Consider the second differential equation: $\frac{d^2y}{dx^2} + y = \sin x$. The highest order derivative is $\frac{d^2y}{dx^2}$ (order $2$),and its power is $1$. Thus,the degree is $1$.
Since both equations have a degree of $1$,Statement $1$ is true.
For Statement $2$:
This is the standard definition of the degree of a differential equation. It is a polynomial in derivatives,and the degree is the highest power of the highest order derivative. Thus,Statement $2$ is true.
Conclusion:
Statement $2$ provides the definition used to determine the degrees in Statement $1$,making it the correct explanation. Therefore,the correct option is $D$.

(A) The given differential equation is $\frac{dy}{dx} - \cos x = 0$.
The highest order derivative present in the equation is $\frac{dy}{dx}$,which is a first-order derivative.
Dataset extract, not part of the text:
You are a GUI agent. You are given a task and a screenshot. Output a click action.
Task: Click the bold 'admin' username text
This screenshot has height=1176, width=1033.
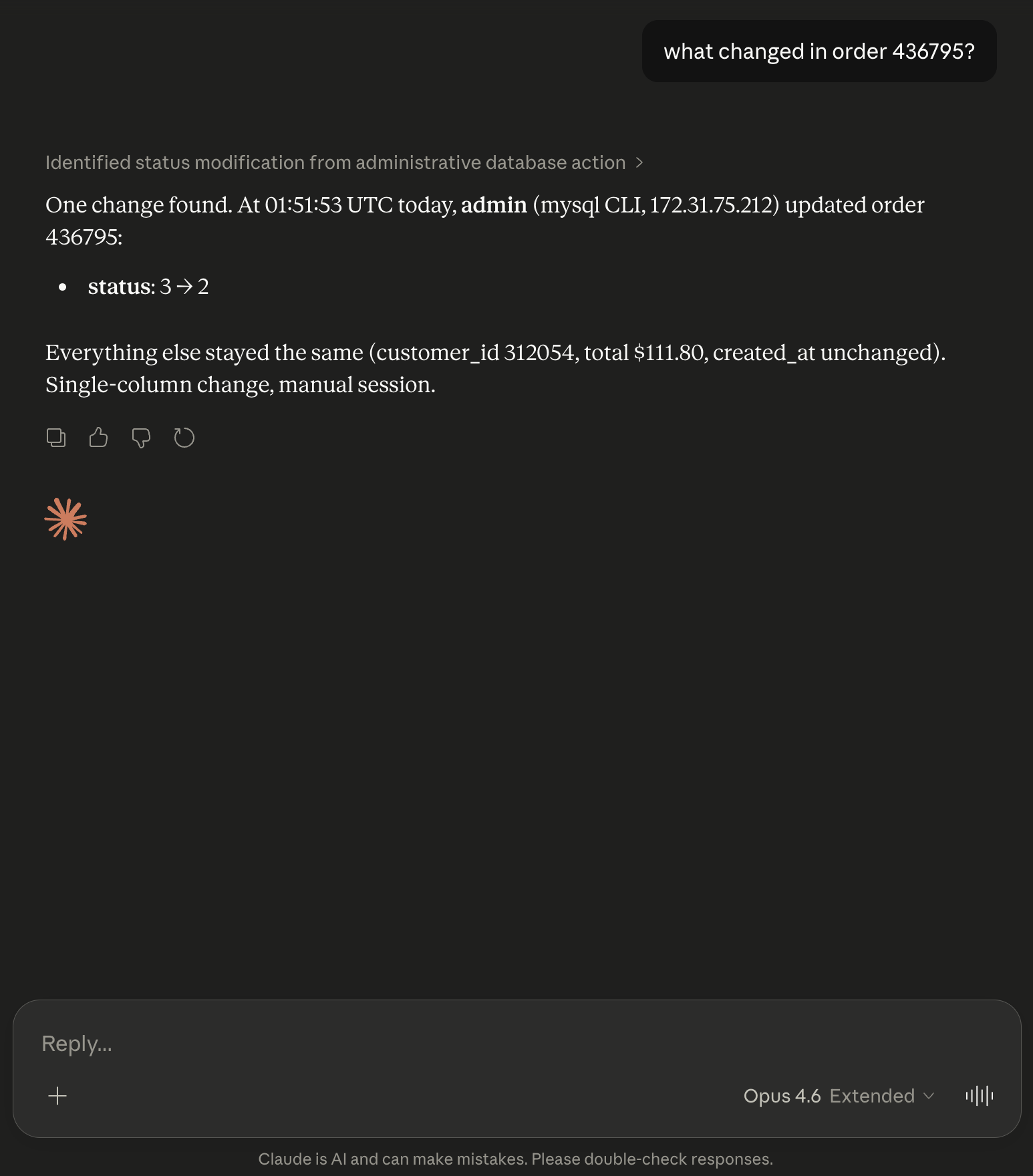click(494, 205)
Therefore,the order of the differential equation is $1$.
The equation is a polynomial in terms of the derivative $\frac{dy}{dx}$. The highest power of the highest order derivative $\frac{dy}{dx}$ is $1$. Therefore,the degree of the differential equation is $1$.

(A) The given differential equation is $x y \frac{d^{2} y}{d x^{2}}+x\left(\frac{d y}{d x}\right)^{2}-y \frac{d y}{d x}=0$.
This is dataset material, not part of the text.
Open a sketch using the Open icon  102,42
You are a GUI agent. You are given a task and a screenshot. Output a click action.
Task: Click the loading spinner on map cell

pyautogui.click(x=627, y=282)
$1$. The order of a differential equation is the order of the highest derivative present in the equation. Here,the highest derivative is $\frac{d^{2} y}{d x^{2}}$,so the order is $2$.
$2$. The degree of a differential equation is the power of the highest order derivative,provided the equation is a polynomial in derivatives. Here,the highest order derivative $\frac{d^{2} y}{d x^{2}}$ has an exponent of $1$. Since the equation is a polynomial in terms of its derivatives,the degree is $1$.
Therefore,the order is $2$ and the degree is $1$.

(C) The given differential equation is $y^{\prime \prime \prime} + y^2 + e^{y^{\prime}} = 0$.
The highest order derivative present in the equation is $y^{\prime \prime \prime}$,which represents the third derivative.
Therefore,the order of the differential equation is $3$.
$A$ differential equation is said to have a defined degree if it can be expressed as a polynomial in its derivatives.
In this equation,the term $e^{y^{\prime}}$ involves a transcendental function of the derivative $y^{\prime}$,which means the equation cannot be expressed as a polynomial in its derivatives.
Thus,the degree of this differential equation is not defined.